Impressioni di settembre
Impazza e non potrebbe essere altrimenti il totonomi per la tornata elettorale amministrativa del 2027. Lo sport preferito dai commentatori è quello di lanciare nella mischia nomi che più o meno si intendano bruciare anche se non è sempre così. In un momento di estrema cautela il lavoro di chi è intenzionato a giocarsela è già avviato sebbene sotto assoluta copertura e tra un pranzo e l’altro ci si comincia a confrontare ma è tutto ancora in una fase molto embrionale. Quelli che sembrano tagliati fuori da questa prossima contesa sono proprio i partiti, quelli tradizionali per lo meno, il movimento di Mastella non rientra in questa dicitura.
Le presidenziali provinciali, per qualche verso, hanno anticipato ciò che sarà ad aprile o a maggio dell’anno prossimo e cioè blocchi eterogenei in assemblaggio con quello che ne concerne; per chi si oppone al mastellismo un programma di salute pubblica su cui convergere lasciando fuori tutto il resto. Un po poco per attirare l’interesse degli elettori? E mica tanto, se si pensa che è proprio per intercettare un consenso più ampio che si rinuncia all’egida di partito.
Il PD a trazione decariana salta il fosso del Campo Largo e resiste all’opera erosiva avviata da Mastella che non ha scalfito però il partito cittadino rimasto compatto contro di lui, raccogliendo i consensi della anime minoritarie e retribuendole, alcune, ma fallendo nella sua azione di frantumazione del decarismo. Almeno per ora. E questa è una vera sorpresa per uno che ha fatto del divide et impera una delle sue armi migliori.
A destra la situazione è quella di sempre. L’incapacità di fare fronte comune è ormai congenita e non si attendono sviluppi clamorosi nei prossimi mesi. Troppo ampio il solco che divide Fratelli e Lega con quella parte di Forza Italia che con Rubano è entrato nell’orbita di Mastella ma nemmeno tra Carroccio e Fiamma è tutto rose e fiori. Qui da noi c’è il congresso della Lega a Limatola previsto per lunedi prossimo. Domenico Parisi sarà confermato commissario, sebbene abbia avuto più di una remora, ma sarebbe stato poco saggio cambiare il timone in questo momento. E quindi anche a destra si guarda ad un possibile agglomerato antimastelliano che nei fatti si è verificato proprio con l’elezione del presidente alla Rocca ma che però ha dimostrato come Mastella, nonostante la caducità del suo stato di salute, sappia ancora tenere in mano la situazione in modo tetragono.

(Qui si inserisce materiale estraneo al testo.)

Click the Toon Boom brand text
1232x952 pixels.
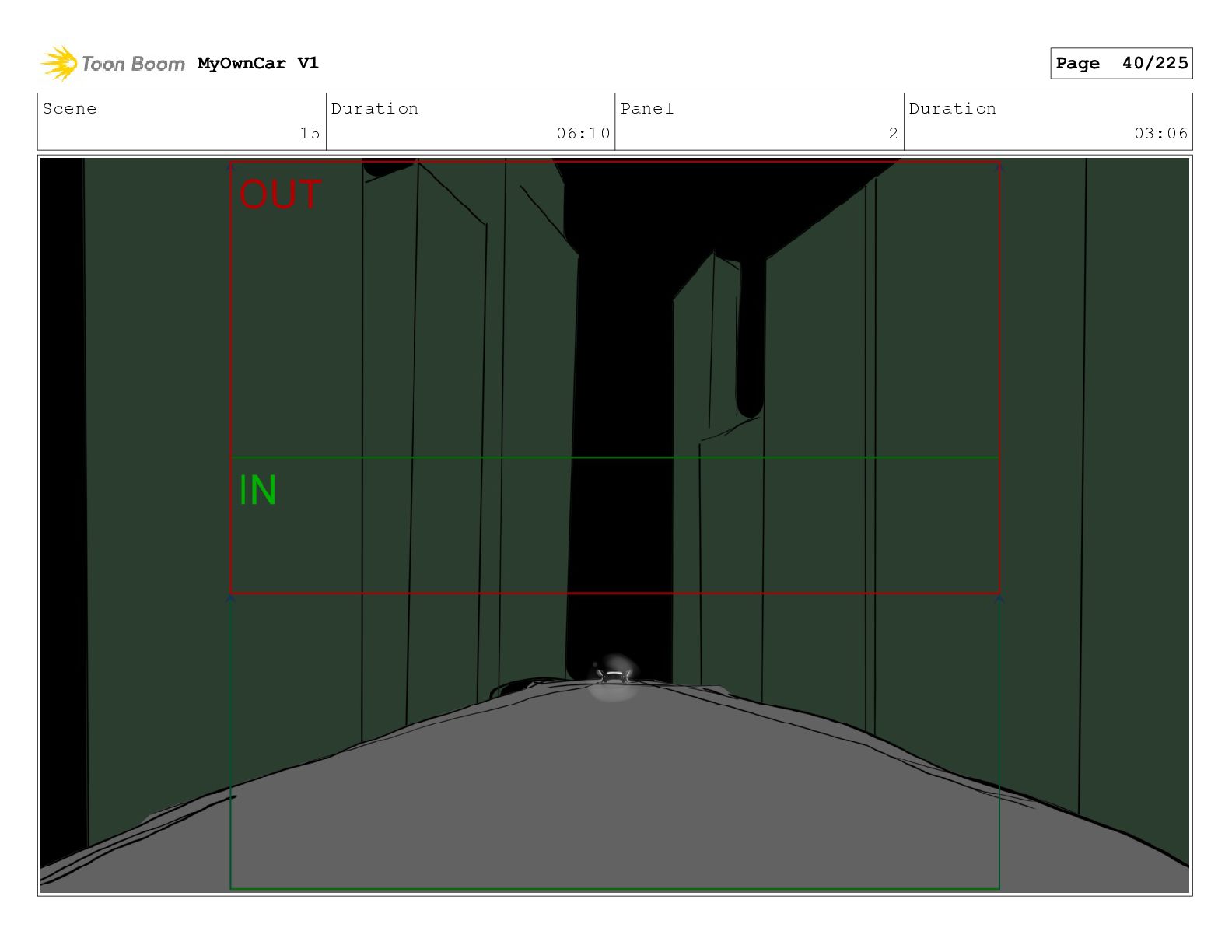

Dalle parti del sindaco s’è detto. Il terzo mandato ovviamente stuzzica Mastella ma con moderazione perchè Laticlavio o Montecitorio sono argomenti affascinanti. Lo vuole, fortemente la Lega ma anche l’Anci dell’amico Manfredi e pure settori del PD ne risultano interessati. Se saranno rose fioriranno ma entro la fine dell’anno altrimenti resterà tutto nell’ambito delle intenzioni. E nell’attesa che il sindaco faccia le sue valutazioni, personali o di brand, agli eterni aspiranti, che pare tra di loro non si risparmiano commenti al vetriolo, non resta che attaccarsi alla cabala oppure guardarsi attorno e mollare il totem, cosa che non è per nulla peregrina.